Yurdumuzda eşya fiyatlarının her geçen gün şaşırtıcı ve beklenilenin üstünde yükselmeler gösterdiği çok açıktır. Memleketin bu hususta yerleşmiş ekonomik durumu, bireylerin yaşamını ağırlaştırarak huzursuzluk kaynağı olmaktadır. İşte bu açık olgu karşısında, kiralayan mal sahiplerinin enflasyonun rizikolarından korunmak amacıyla dövize endeksli kira sözleşmeleri düzenledikleri, kiracıların da bunu kabul zorunda kaldıkları yaşanan bir gerçektir. Demek ki, dövize endeksli kira sözleşmelerinin kurulmasında, tarafların gerçek ve ortak amaçları sırf zaman zaman yükselen enflasyonun olumsuz etkilerinden kiralayanı korumak ve güvence altına almak iradesinden kaynaklandığının kabulü zorunludur ( MK. md. 2/1; B.K. md.18 ).

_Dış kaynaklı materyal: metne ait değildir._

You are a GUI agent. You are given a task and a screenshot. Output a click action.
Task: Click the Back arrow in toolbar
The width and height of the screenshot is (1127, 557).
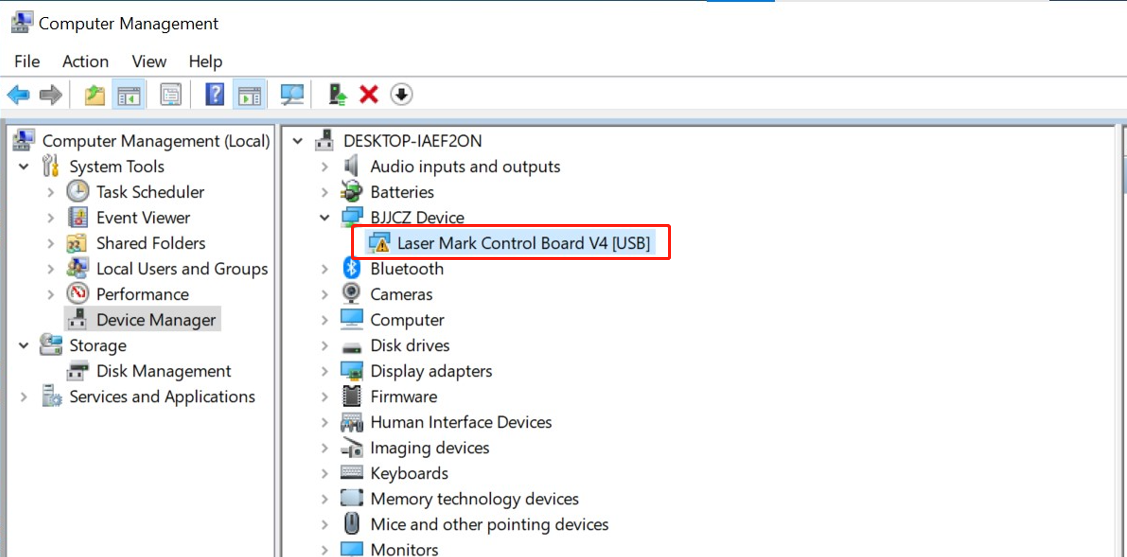tap(18, 95)
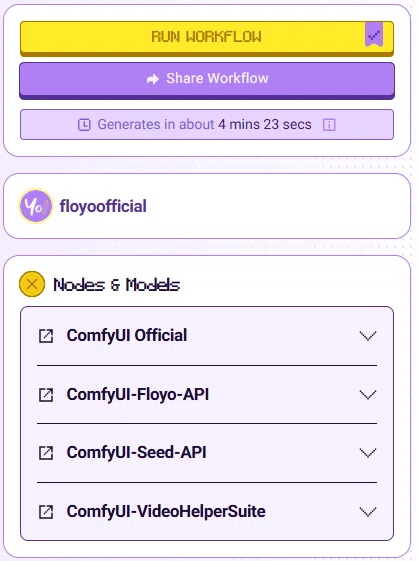Click the bookmark icon on Run Workflow

pyautogui.click(x=374, y=34)
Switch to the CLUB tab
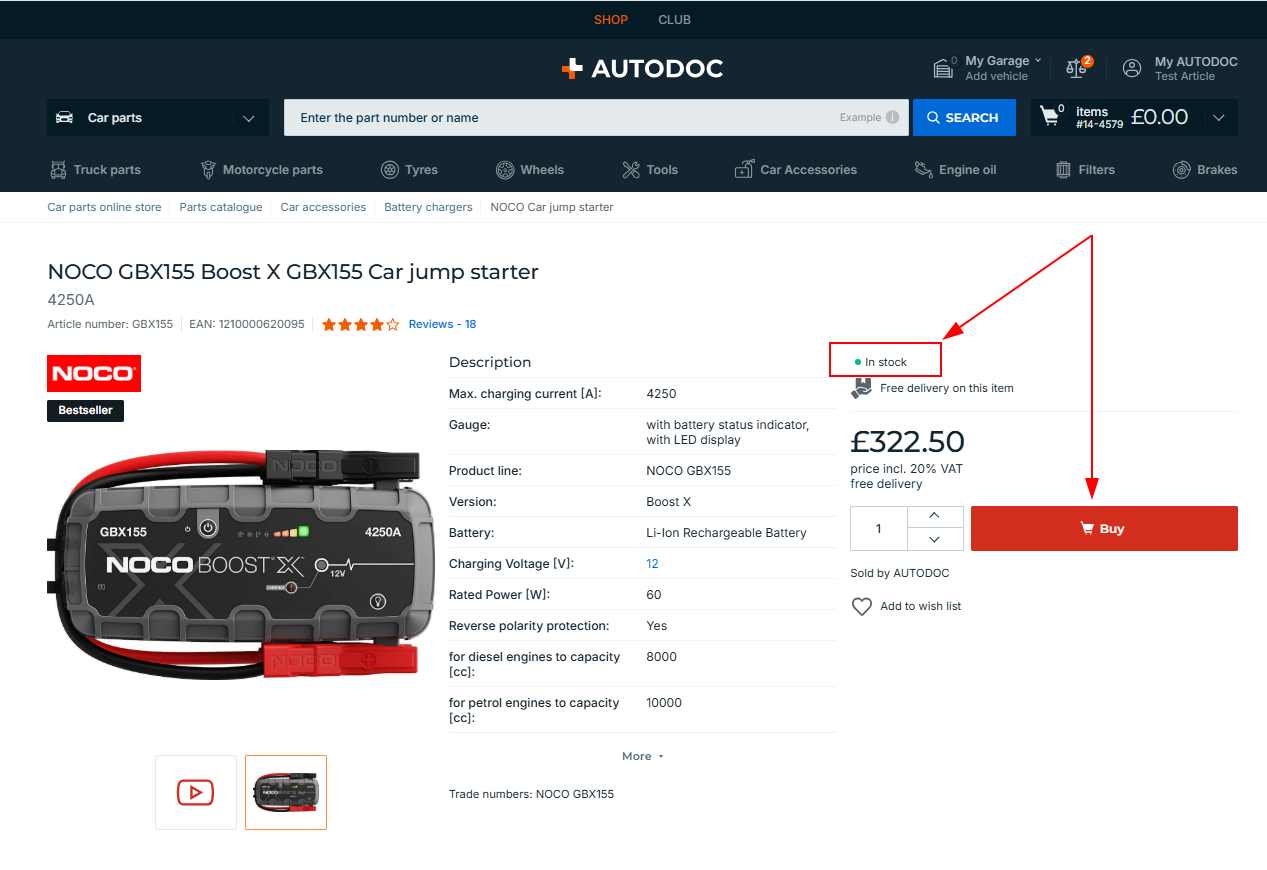 (674, 20)
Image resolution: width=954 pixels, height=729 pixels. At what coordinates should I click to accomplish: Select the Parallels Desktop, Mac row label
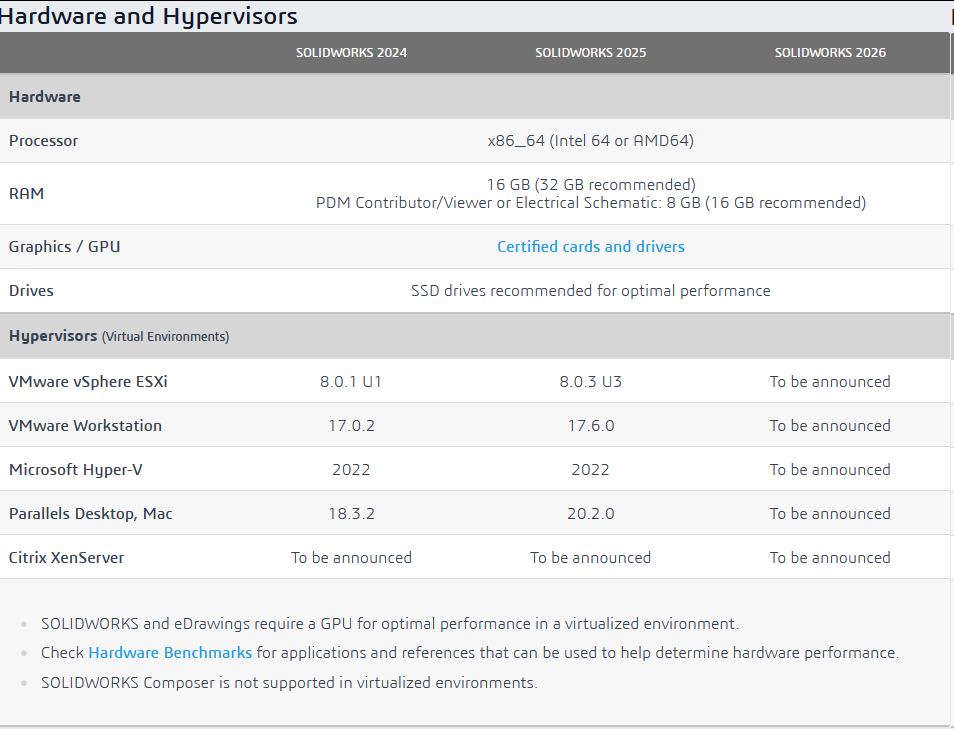[x=90, y=514]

O nedenle; sözleşmenin in'i kadı anında ileride ekonominin aniden bozulacağını, tarafların tahmin edip, bunun olumsuz sonuçlarına yalnız kiracının peşinen katlanacağını, kararlaştırdıkları şeklinde bir yoruma gidilmesi mümkün değildir. Kaldı ki, işlem temelini alt üst edecek, çökertecek edimin ifası iktisadi bir yıkım olacak nitelikte fahiş bir durumun mevcut bulunması hallerinde de çıkar dengesi aleyhine bozulan borçlunun M.K. 2/1 'deki yorum kurallarından kaynaklanan "Clausula Rebus Sic Stantibos" ( Sözleşmenin değişen koşullara uyarlanması ) ilkesi uyarınca hakimden sözleşmenin edimler arasındaki bozulan dengesini dürüstlük ve hakkaniyete uygun bir duruma getirmesini isteme olanağına sahiptir. Gerçekte de sözleşme serbestliği ilkesi tarafların birbiri karşısında eşit hak sahibi olarak bulunmalarını ve sözleşmenin kuruluşu ve içeriği üzerinde serbestçe uyuşmalarını gerektirir. Hal böyle olunca da, ekonomideki ani bozulma ( kriz ) ve buna bağlı olarak döviz fiyatlarında meydana gelen şok patlamalar karşısında, sözleşmedeki denge davacı kiracı aleyhine katlanılmayacak derecede bozulabilir ve kiracı beklemediği, hiç hesaba katmadığı böyle bir sonuç la borçlarını ödeyemeyecek duruma girebilir.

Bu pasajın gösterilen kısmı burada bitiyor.